“ キスの記憶 ”は、夢だ、妄想だ!て言っていたけど、本当に夢にみてしまった・・・

その時の、塚本さんの体温や香りまで感じてしまって、私の妄想が進化している事に気付く。

この前、千晶と話した時、はっきりと「ない!」と言われた。私も「ない!」と同意した。この事は、もう千晶には相談できない。

私、本当に欲求不満!?自分で、何とかするしかない!どうすれば、この“ キスの記憶 ”を、忘れられるんだろう?
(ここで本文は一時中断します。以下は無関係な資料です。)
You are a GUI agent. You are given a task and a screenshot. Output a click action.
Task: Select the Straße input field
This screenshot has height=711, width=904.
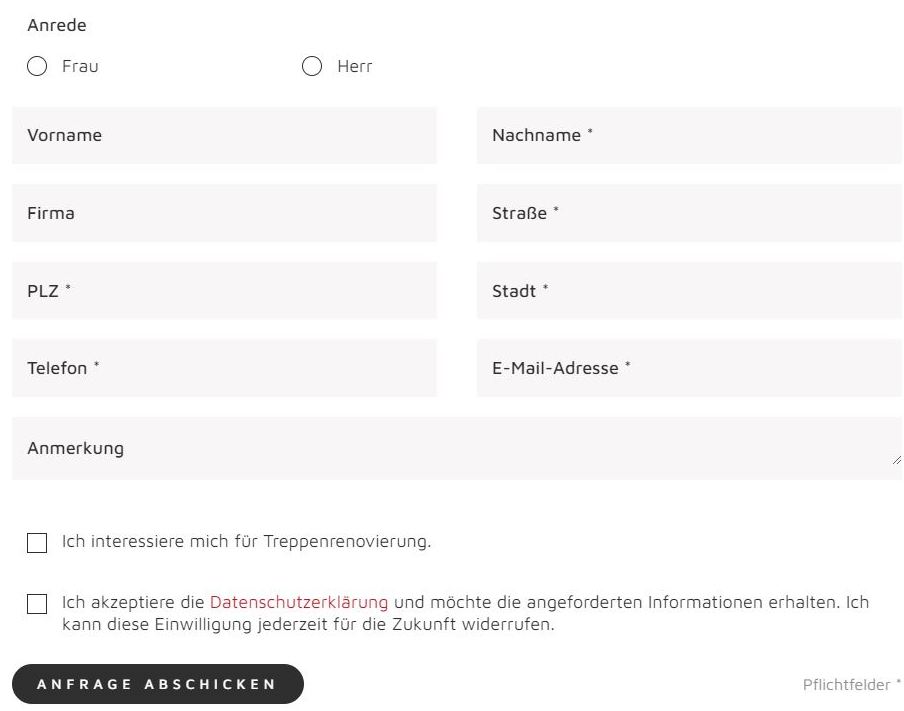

私なりに、悩んで、考えて、思い付いたのは『塚本さんに否定してもらう』

塚本さん本人に、さりげなく訊いてみて『ない!』と言われれば、私の妄想も、諦めがつく?のではないかと。

でも、これって結局、“ キスの記憶 ”は現実だって思いたいって事なのかな・・・


――そのチャンスは、思ったより早く巡ってきた。

その週の土曜日、私は、午前中だけ休日出勤をした。

出勤してみれば、営業一課の方では、高野主任、川村さん、塚本さんが出勤していた。二課では、津村主任を含む2名が出勤していた。

前日、残して帰った仕事をしたり、書類や伝票を片付けていたら、12時を過ぎていた。